Amir Ameri (2004) suggests that information security relies upon five fundamentals, which Ameri refers to as pillars: protection, detection, reaction, documentation, and prevention. The modern organization must balance the information security risks against the costs to the business. The perfectly secure information system is neither affordable nor usable. When faced with scarce resources, in this case a fixed budget, the implementation of Ameri’s five pillars must be undertaken in a prioritized and phased approach that aligns with the cost constraints imposed by the business.
Ameri defines the protection pillar to include the definition and valuation of the information security risks. As Ameri states, “In this regard, the protection pillar is one of the first and most crucial for information security.” (Ameri, 2004) For this reason, the protection pillar, including the implementation of a standardized method for evaluating and assessing information security risks, will be the highest priority and the first phase of our company’s efforts.
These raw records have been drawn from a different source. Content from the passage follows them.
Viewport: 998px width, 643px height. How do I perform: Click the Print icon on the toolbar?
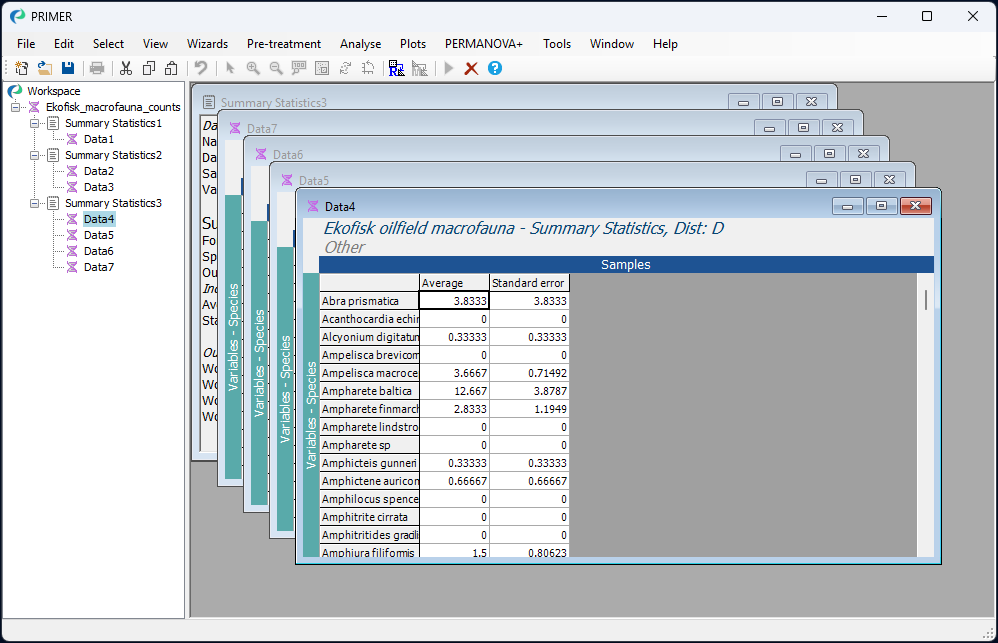click(96, 68)
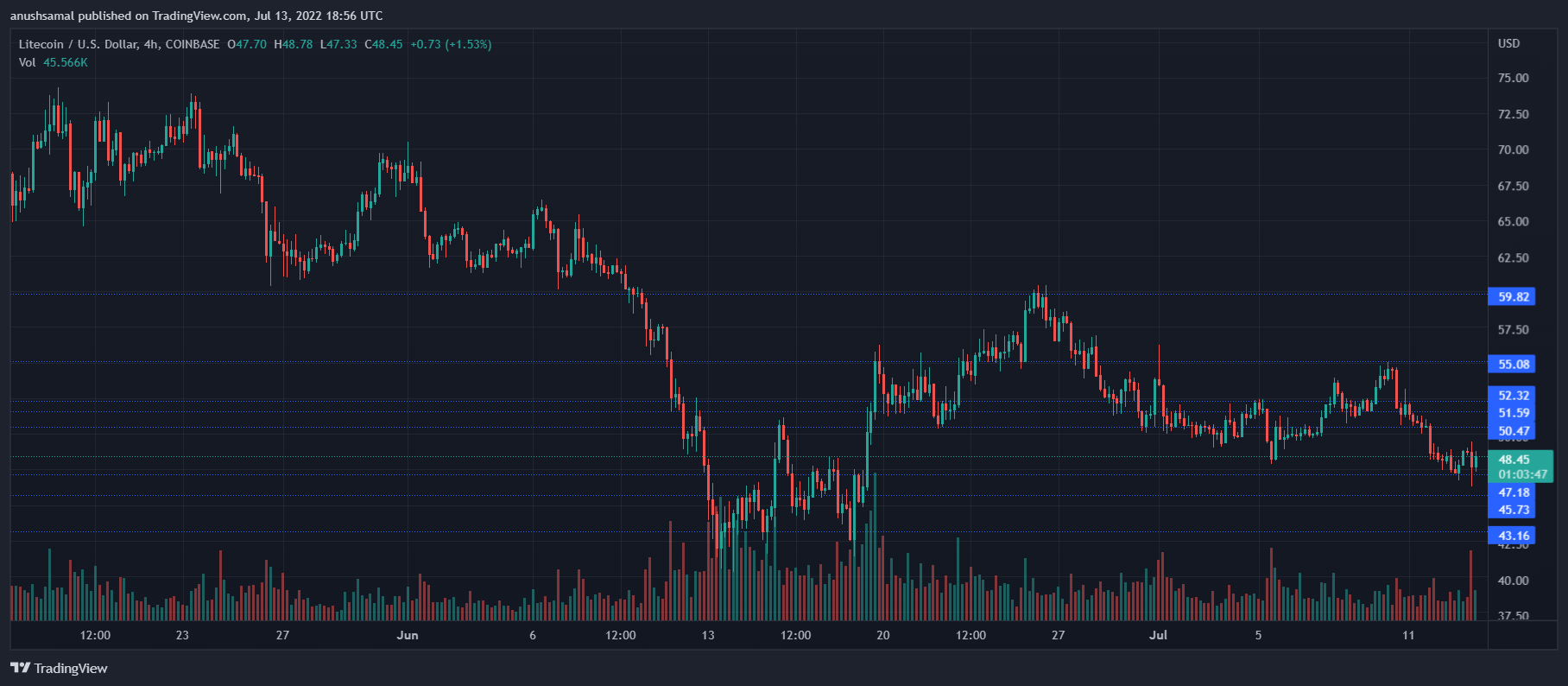Click the 50.47 price level tag
This screenshot has width=1568, height=686.
pos(1513,431)
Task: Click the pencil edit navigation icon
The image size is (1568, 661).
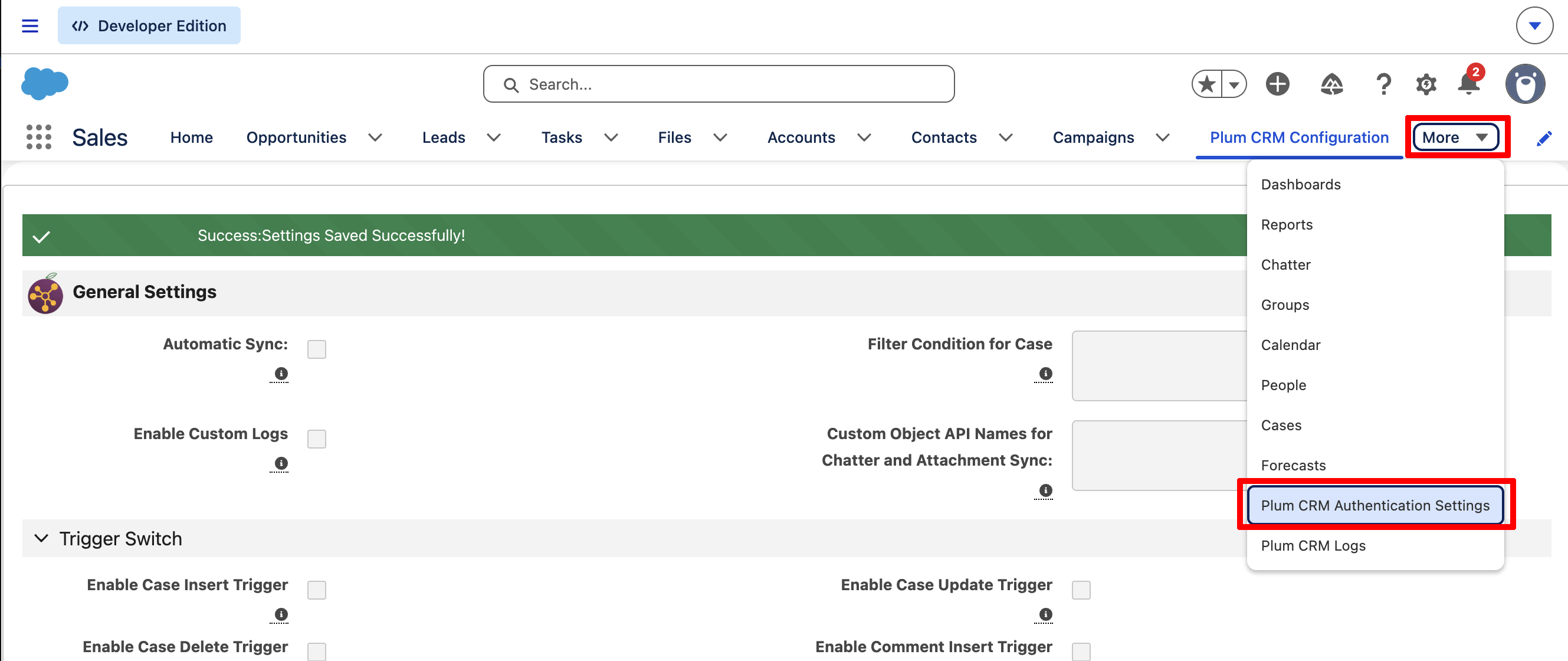Action: pyautogui.click(x=1544, y=138)
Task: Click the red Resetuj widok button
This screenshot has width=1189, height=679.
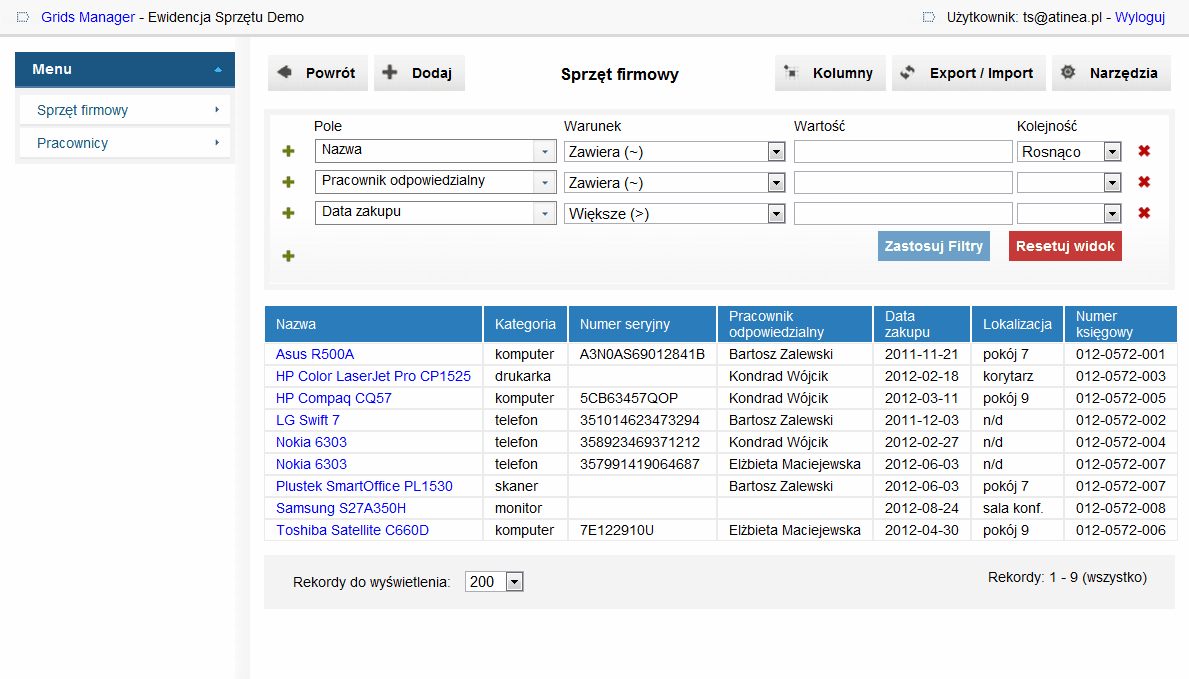Action: point(1065,246)
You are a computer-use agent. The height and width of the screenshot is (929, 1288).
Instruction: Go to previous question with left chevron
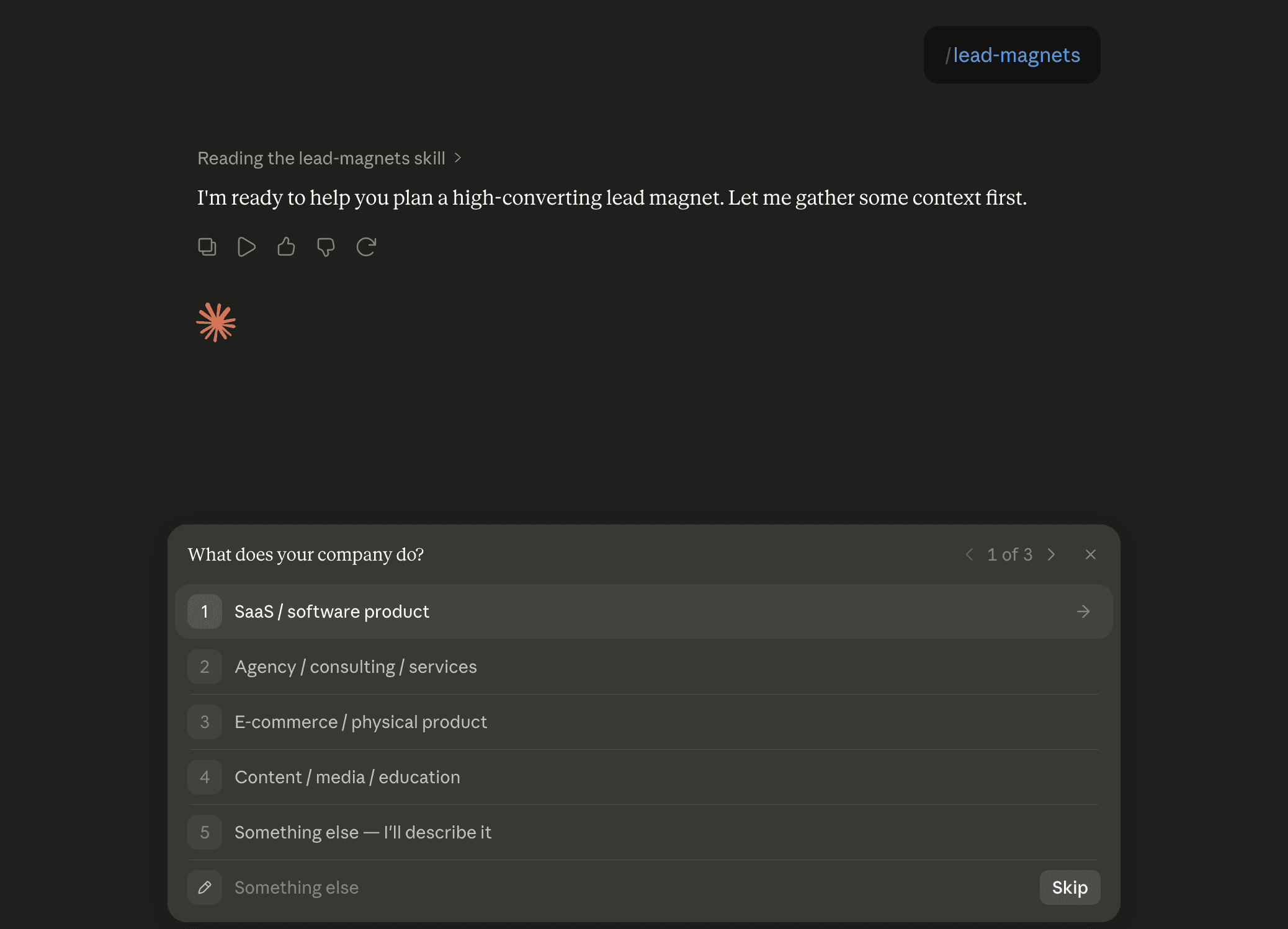coord(969,554)
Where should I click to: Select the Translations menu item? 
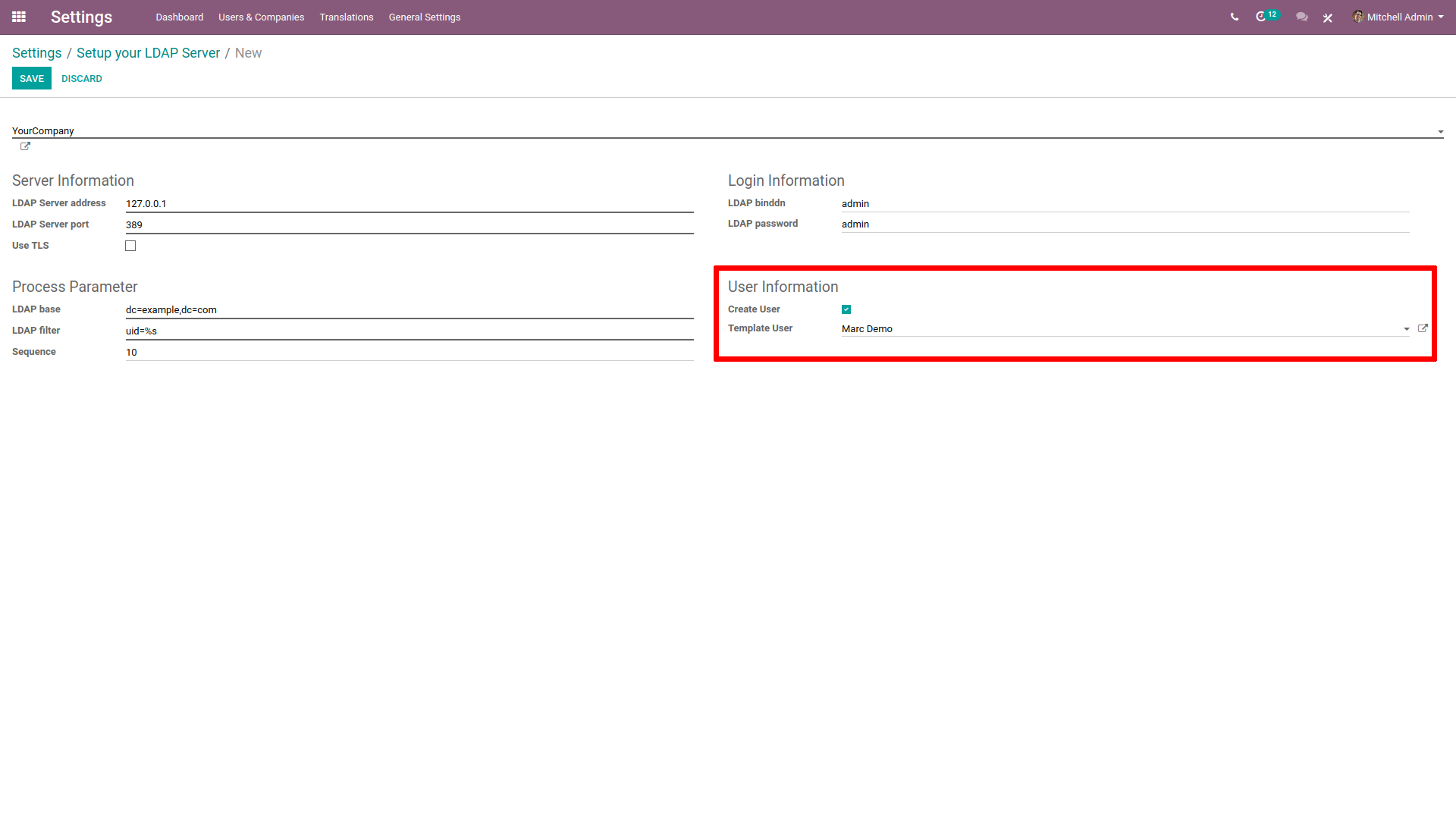pyautogui.click(x=347, y=17)
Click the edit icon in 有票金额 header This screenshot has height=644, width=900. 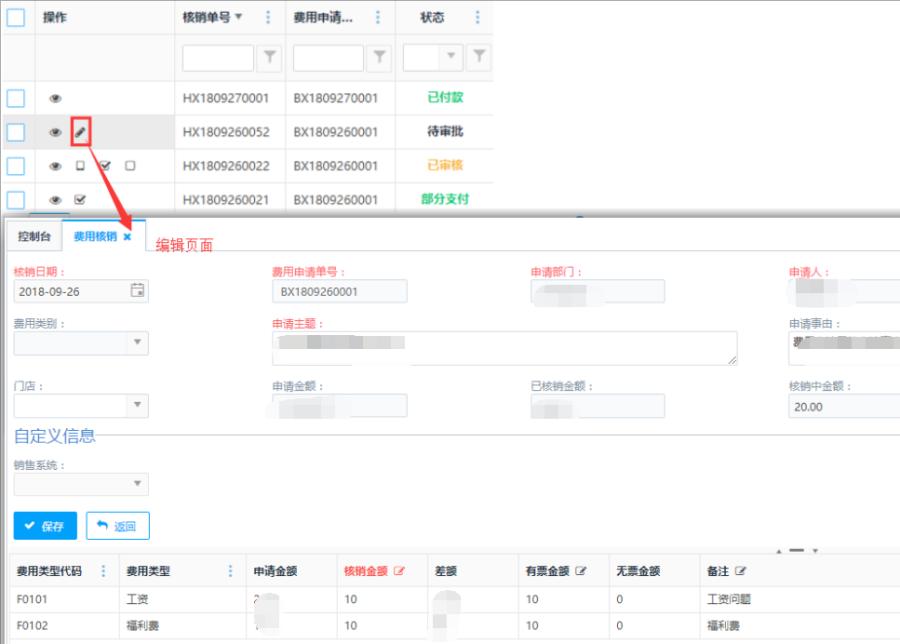(581, 571)
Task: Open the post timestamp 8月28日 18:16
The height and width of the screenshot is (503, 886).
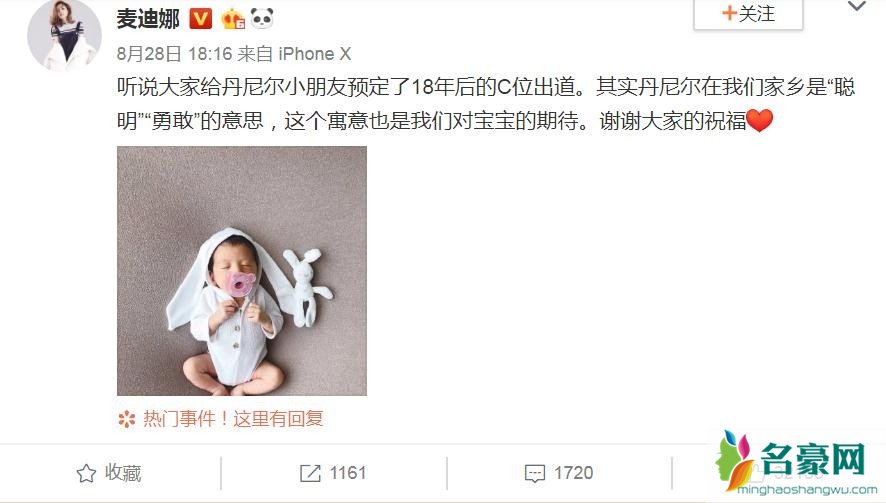Action: tap(175, 54)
The prevention, reaction, and documentation pillars all share a similar grounding in behaviors and company culture. Collectively, these three pillars represent information security practices focused on continuous improvement, learning from our own and others’ incidents, and knowledge & best practice capture. Developing these pillars within our company can be accomplished at relatively low cost by instilling a culture of continuous improvement and encouraging behaviors focused on documenting new information security knowledge and adapting processes and procedures. In addition, by approaching these pillars from a cultural and behavioral standpoint, the organization will also be more resilient against social engineering attacks by instilling a security aware culture. For these reasons, the prevention, reaction, and documentation pillars share a medium priority and will be phase two of our company’s efforts.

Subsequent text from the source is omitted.